PowerMaxOS provides six service levels to choose from, as shown in the following table:
Service level | Expected average response time |
Diamond (highest priority) | 0.6 milliseconds |
Platinum | 0.8 milliseconds |
Gold | 1 millisecond |
Silver | 3.6 milliseconds |
Bronze (lowest priority) | 7.2 milliseconds |
Optimized | N/A |
Diamond, platinum, and gold service levels have an upper limit response time but no lower limit, ensuring that I/O is serviced as fast as possible. Silver and bronze service levels have both an upper limit and a lower limit to allow higher-priority IOPS to be unaffected.
Storage groups that are set to “Optimized” are throttled for higher-priority IOPS on all service levels aside from bronze.
Note: PowerMaxOS service levels and host I/O limits are available at no additional cost for both PowerMax and VMAX All Flash systems that are running PowerMaxOS 5978.
For more information, see the Dell EMC PowerMax: Service Levels for PowerMaxOS White Paper.
The following table shows the service-level objective (SLO) configurations that Dell Technologies recommends for different SAP HANA installation types:
Installation type | SLO | Reason |
SAP HANA persistence (data and log) for production installations | Diamond | Diamond ensures that the PowerMax system tries to keep the latency below 1 millisecond, which is an SAP requirement for small (4 KB and 16 KB) block sizes on the log volume. Using the diamond SLO with all-flash devices provides the following benefits:
|
SAP HANA persistence for nonproduction installations | Gold | Although the SAP performance KPIs do not apply to SAP HANA nonproduction installations, those installations are still critical components in an overall SAP landscape. |
SAP HANA installation | Bronze | Bronze is sufficient when you are using PowerMax File in a PowerMax array to provide the NFS share for the SAP HANA installation file system (/hana/shared). |
Operating system boot image | Bronze | The operating system boot image can also reside on a bronze SLO. |
In highly consolidated environments, SAP HANA and other databases and applications compete for storage resources. PowerMax arrays can provide the appropriate performance for each application when the user specifies SLOs and workload types. By using different SLOs for each such application or group of applications, it is easy to manage a consolidated environment and modify the SLOs when business requirements change.
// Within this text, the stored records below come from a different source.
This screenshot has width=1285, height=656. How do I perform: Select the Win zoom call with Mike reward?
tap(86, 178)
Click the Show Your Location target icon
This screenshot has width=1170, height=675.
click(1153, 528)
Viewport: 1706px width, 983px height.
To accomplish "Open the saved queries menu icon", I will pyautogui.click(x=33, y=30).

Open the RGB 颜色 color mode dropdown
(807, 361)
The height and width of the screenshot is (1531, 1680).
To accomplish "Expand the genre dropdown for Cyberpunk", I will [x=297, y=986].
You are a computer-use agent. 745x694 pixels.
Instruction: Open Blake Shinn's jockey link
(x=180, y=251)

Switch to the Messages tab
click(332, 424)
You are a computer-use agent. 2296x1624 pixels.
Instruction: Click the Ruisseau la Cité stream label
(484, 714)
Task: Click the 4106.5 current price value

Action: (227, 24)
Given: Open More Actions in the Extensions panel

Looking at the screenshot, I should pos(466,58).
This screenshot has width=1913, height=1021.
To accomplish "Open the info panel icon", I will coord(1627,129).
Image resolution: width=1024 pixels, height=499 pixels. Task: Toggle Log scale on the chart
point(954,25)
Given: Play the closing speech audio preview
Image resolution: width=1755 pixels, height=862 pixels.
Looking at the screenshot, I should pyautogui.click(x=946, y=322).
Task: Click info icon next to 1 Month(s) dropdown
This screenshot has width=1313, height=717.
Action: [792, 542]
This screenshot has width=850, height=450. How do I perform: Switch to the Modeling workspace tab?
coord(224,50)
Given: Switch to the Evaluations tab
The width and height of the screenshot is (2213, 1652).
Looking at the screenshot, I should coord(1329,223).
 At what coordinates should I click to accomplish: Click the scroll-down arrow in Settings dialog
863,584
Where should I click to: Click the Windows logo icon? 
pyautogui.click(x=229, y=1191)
See Host I/O limits and multitenancy for additional ways of controlling performance in a consolidated environment.
Service levels enable you to insulate specific storage groups from any performance impact from other “noisy neighbor” applications. You can assign critical applications to higher service levels such as diamond, platinum, or gold, which allow these storage groups to use all available resources at all times. These critical applications are not managed unless the system exhibits resource constraints that cause the applications to fail to maintain required performance levels.
The quality of service (QoS) feature that limits host I/O was introduced in the previous generation of VMAX and PowerMax arrays. The feature offers PowerMax 2500 and 8500 customers the option to place specific IOPS or bandwidth limits on any storage group, regardless of the SLO assigned to that group. For example, assigning a host I/O limit for IOPS to a storage group of noisy SAP HANA neighbors with low performance requirements can ensure that a spike in I/O demand does not affect the SAP HANA workload and performance.